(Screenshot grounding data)
______
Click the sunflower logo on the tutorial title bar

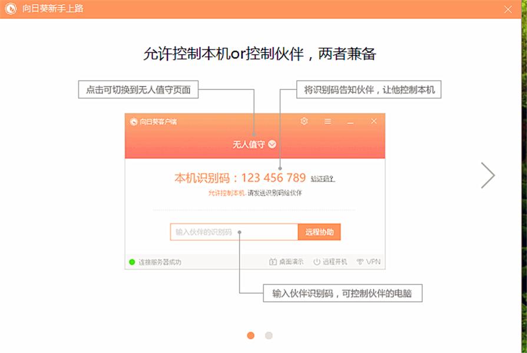click(x=9, y=9)
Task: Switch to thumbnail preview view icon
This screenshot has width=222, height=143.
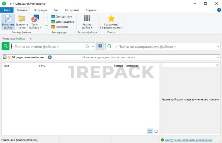Action: pyautogui.click(x=156, y=131)
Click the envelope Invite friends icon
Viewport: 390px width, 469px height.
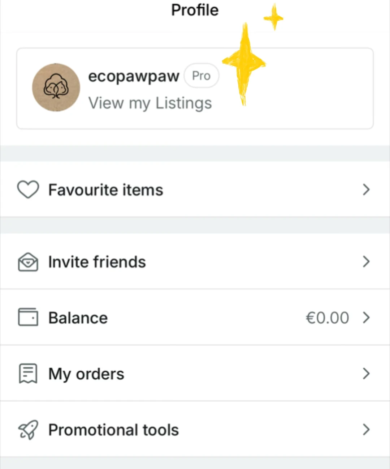click(x=28, y=262)
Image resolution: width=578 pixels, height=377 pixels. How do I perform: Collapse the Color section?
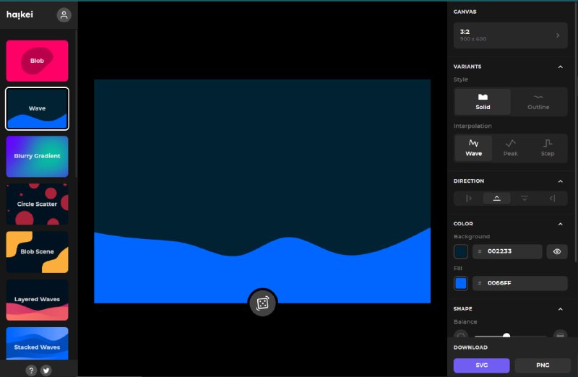click(x=561, y=224)
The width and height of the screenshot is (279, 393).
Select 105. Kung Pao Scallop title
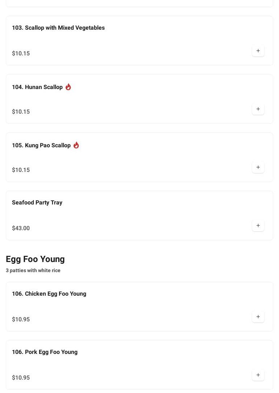(41, 145)
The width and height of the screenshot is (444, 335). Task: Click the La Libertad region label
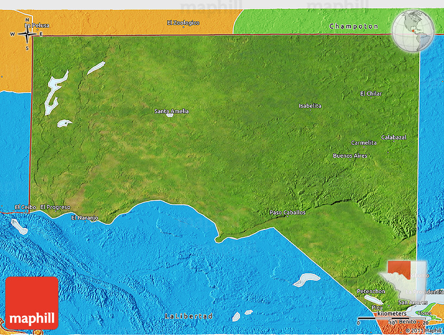click(189, 316)
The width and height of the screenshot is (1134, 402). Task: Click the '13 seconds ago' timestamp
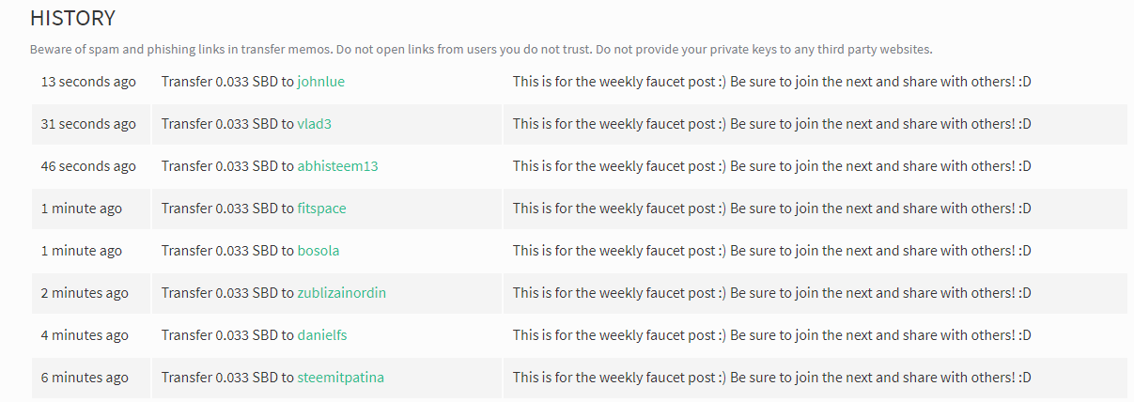coord(88,82)
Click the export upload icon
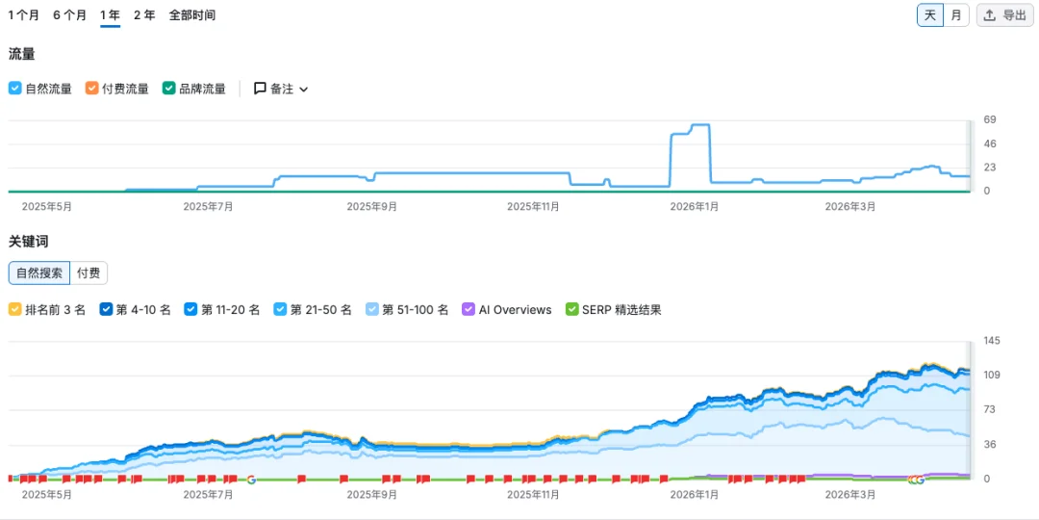 989,15
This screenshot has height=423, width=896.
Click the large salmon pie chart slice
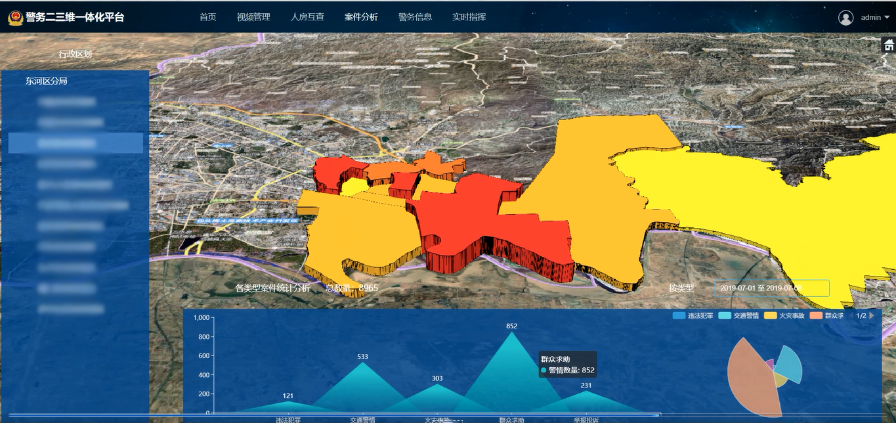point(748,381)
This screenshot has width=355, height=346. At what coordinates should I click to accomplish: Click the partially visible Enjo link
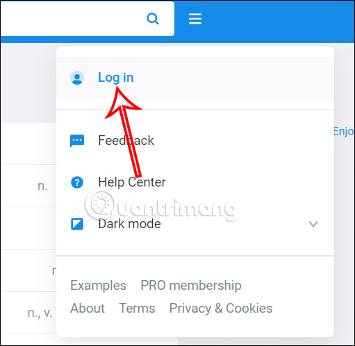pos(344,132)
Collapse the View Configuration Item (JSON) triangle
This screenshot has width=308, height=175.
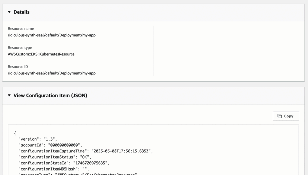tap(9, 96)
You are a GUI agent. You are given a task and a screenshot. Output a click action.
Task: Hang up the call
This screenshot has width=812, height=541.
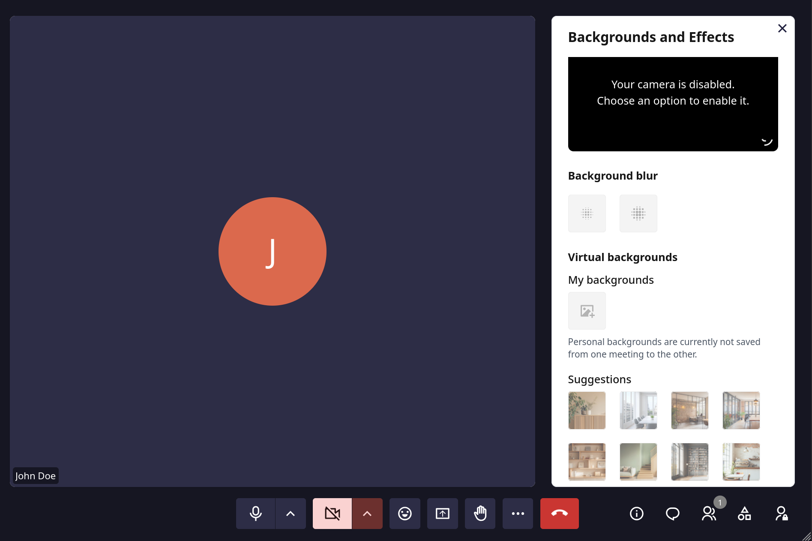point(560,513)
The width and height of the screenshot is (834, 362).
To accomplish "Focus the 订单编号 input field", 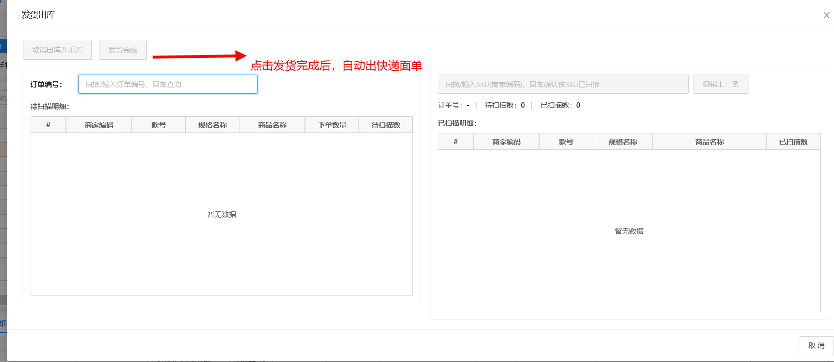I will 168,84.
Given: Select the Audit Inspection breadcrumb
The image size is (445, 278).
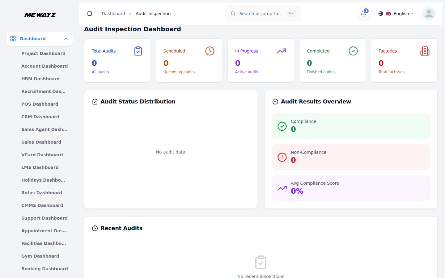Looking at the screenshot, I should (153, 13).
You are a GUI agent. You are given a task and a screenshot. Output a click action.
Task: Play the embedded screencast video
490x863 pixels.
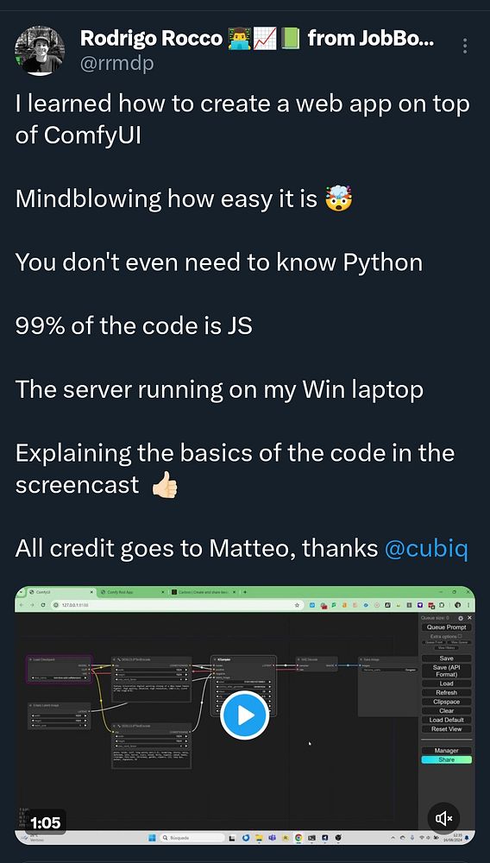[x=245, y=715]
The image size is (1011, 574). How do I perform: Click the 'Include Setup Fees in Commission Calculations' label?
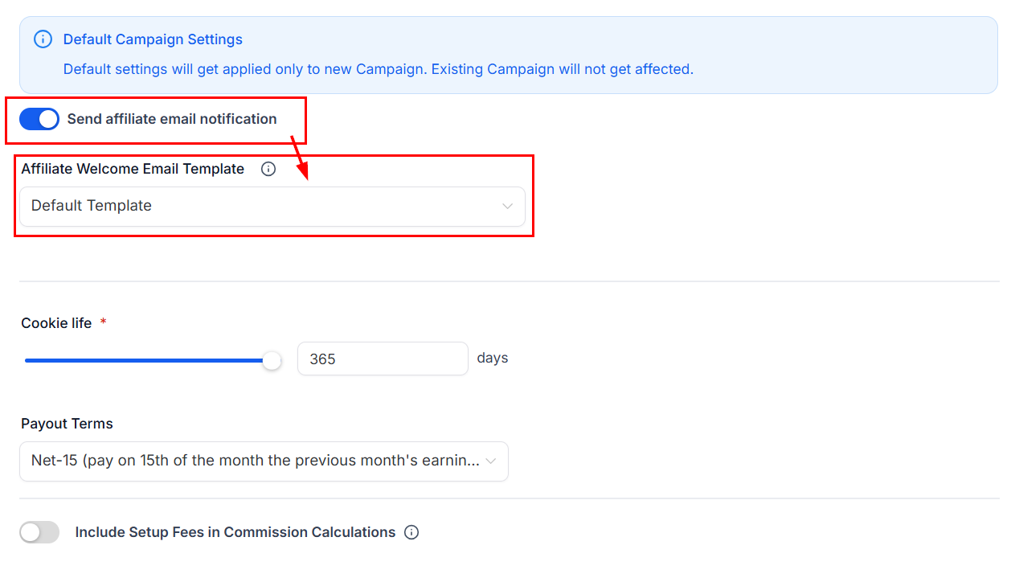(x=235, y=532)
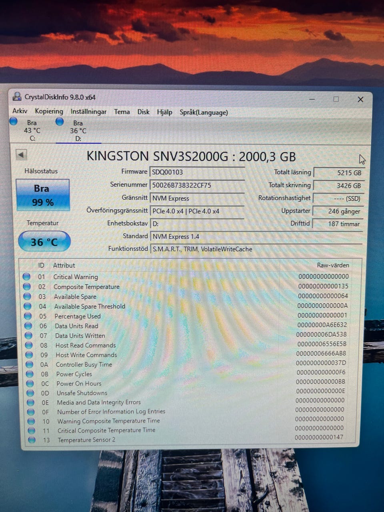Click the CrystalDiskInfo app icon in title bar

[x=17, y=97]
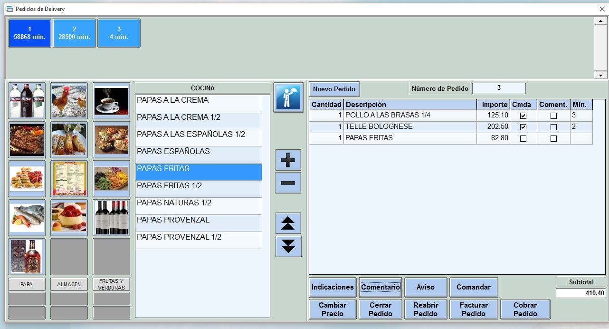Click the plus icon to add item
The width and height of the screenshot is (609, 329).
288,160
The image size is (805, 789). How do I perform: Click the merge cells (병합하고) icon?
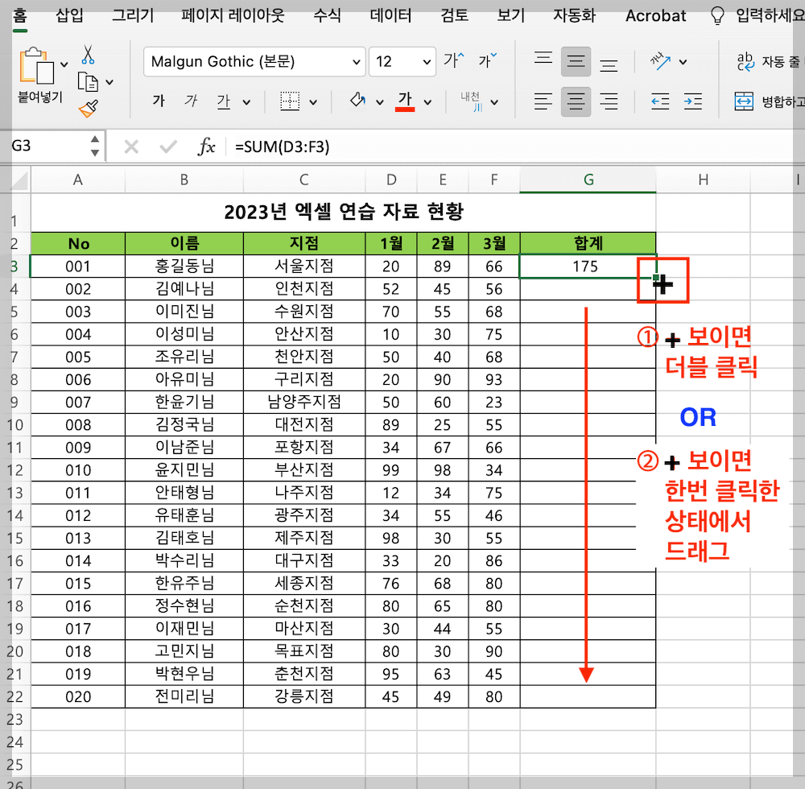(745, 101)
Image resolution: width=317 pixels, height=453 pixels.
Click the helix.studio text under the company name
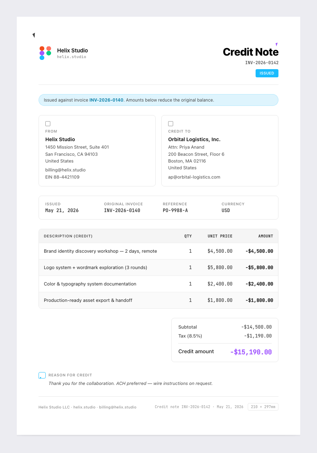click(72, 57)
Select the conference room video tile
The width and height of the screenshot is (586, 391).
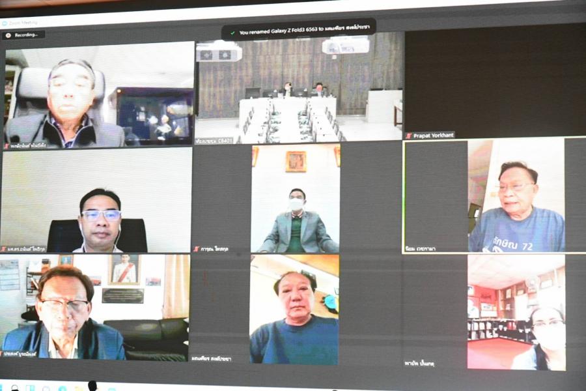[x=299, y=88]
______
• **ASSIGNMENT**:
Nothing but the lines from the one with "Image resolution: width=317" through the end of the entries above, both included, should be set down, exactly and without pictures.

• **YOUR SOLUTION**:
Image resolution: width=317 pixels, height=453 pixels.
Click the helix.studio text under the company name
click(72, 57)
Select the conference room video tile
The width and height of the screenshot is (586, 391).
[x=299, y=88]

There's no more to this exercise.